自由集会 W02  3月17日 17:30-19:00 Room D

階層モデリングの実践:統計モデルを生態研究と管理・保全に活用する
Hierarchical modeling in practice: leveraging statistical models for ecological research, management, and conservation

深谷肇一(国立環境研究所), 飯島勇人(森林総合研究所), 伊東宏樹(森林総合研究所北海道支所)
Keiichi FUKAYA(NIES), Hayato IIJIMA(FFPRI), Hiroki ITO(Hokkaido Res Ctr, FFPRI)
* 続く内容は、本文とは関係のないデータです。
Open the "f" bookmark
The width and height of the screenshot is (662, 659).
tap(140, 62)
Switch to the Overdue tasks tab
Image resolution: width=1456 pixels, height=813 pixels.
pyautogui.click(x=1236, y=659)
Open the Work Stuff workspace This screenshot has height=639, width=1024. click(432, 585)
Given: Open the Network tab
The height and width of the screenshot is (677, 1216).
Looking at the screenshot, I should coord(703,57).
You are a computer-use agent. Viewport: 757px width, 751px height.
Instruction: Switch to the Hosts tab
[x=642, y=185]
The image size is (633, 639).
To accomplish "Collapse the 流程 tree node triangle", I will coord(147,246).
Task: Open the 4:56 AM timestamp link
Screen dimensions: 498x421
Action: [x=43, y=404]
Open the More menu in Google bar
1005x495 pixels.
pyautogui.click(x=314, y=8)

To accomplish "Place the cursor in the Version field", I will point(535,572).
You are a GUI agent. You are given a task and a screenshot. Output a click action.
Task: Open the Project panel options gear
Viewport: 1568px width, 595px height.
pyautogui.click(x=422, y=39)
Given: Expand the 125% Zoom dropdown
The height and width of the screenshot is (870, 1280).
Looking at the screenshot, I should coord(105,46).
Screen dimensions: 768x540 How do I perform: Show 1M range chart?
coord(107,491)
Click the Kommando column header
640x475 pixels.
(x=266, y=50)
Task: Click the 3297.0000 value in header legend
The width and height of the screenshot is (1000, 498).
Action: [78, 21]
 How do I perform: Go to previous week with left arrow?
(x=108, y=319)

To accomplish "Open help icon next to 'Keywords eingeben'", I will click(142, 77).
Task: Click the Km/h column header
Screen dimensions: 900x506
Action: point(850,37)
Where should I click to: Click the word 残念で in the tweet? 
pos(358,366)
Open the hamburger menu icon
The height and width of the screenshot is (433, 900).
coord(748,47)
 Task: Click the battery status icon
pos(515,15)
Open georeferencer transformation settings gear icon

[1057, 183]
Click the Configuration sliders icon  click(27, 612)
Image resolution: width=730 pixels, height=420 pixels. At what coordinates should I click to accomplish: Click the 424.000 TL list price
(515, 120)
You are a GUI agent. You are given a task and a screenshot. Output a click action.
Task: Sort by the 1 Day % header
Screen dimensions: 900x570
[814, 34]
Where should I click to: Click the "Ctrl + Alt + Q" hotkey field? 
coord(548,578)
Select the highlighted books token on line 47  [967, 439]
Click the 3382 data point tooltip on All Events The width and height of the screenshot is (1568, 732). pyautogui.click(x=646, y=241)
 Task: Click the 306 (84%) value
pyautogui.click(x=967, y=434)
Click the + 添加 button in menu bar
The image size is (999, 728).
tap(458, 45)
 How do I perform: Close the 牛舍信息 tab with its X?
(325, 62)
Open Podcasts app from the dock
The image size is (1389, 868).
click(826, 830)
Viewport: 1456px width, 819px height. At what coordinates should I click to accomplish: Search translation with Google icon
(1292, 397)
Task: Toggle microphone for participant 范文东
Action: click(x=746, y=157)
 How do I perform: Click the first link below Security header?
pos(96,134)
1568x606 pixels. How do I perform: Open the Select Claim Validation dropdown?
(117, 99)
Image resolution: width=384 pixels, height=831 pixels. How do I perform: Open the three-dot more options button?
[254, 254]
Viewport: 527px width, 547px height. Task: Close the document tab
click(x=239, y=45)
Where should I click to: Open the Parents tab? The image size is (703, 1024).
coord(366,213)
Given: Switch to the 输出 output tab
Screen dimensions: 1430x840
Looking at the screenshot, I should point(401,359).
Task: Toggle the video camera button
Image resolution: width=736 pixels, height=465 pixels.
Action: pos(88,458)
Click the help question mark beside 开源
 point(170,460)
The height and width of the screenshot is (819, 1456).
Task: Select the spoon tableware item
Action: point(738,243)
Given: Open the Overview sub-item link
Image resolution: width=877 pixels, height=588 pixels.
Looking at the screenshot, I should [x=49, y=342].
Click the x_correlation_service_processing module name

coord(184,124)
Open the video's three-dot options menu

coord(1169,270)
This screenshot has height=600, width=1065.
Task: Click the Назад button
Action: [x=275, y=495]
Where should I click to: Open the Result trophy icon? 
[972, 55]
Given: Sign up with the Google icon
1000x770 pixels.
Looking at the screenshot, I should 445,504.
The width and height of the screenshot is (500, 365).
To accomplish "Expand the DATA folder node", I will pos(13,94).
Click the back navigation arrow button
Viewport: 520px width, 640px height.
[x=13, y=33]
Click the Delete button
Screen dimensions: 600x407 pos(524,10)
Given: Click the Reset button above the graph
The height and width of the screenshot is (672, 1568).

 生態学的な調査研究では、種の分布、個体数量、種の豊かさ、およびその変化率などを明らかにすることがしばしば求められる。しかし、野外では個体の検出は不完全であることが多く、こうした数量を正確に把握することは一般に容易ではない。検出が不完全な状況では、データから推定される集団特性の値が過小評価になるだけでなく、時系列に基づく率パラメータの推定や、多地点調査に基づく要因解析においても偏りが生じてしまう。したがって、これを適切に考慮するための研究デザインと統計解析が重要となる。
 階層モデリングは、生態調査における不完全な検出を統一的に扱うことができる。本質的ではあるが計測が困難な対象(種の分布や個体数量など)を潜在的な状態変数とし、状態変数の時空間的な変動を表す部分モデル(過程モデル)と、標本抽出に伴う観測誤差を表す部分モデル(観測モデル)を連結した階層モデルを用いることで、関心のある生態的な変動と観測による付加的な変動やバイアスを切り分けることが可能となる。比較的高度な統計モデリングが必要ではあるが、現在では様々な階層モデルを容易に扱えるソフトウェアも充実してきており、階層モデリングは本格的な応用の時代を迎えていると言える。
 本集会では、生態学における階層モデリングの「実践」をテーマとして、その基礎と応用例、具体的な解析手法を紹介する。

[W02-1]
階層モデリングをデータ解析と調査設計に活用する *深谷肇一(国立環境研究所)
Utilizing hierarchical modeling for data analysis and study design *Keiichi FUKAYA(NIES)

[W02-2]
応用研究における階層モデルの有用性−野生動物の個体数推定の事例− *飯島勇人(森林総合研究所)
Utility of hierarchical model in applied ecology -the case study of animal abundance estimation- *Hayato IIJIMA(FFPRI)

[W02-3]
R,BUGS, Stanによる階層モデルのあてはめ *伊東宏樹(森林総研北海道)
Fitting of hierarchical models using R, BUGS, Stan *Hiroki ITO(Hokkaido Res Ctr, FFPRI)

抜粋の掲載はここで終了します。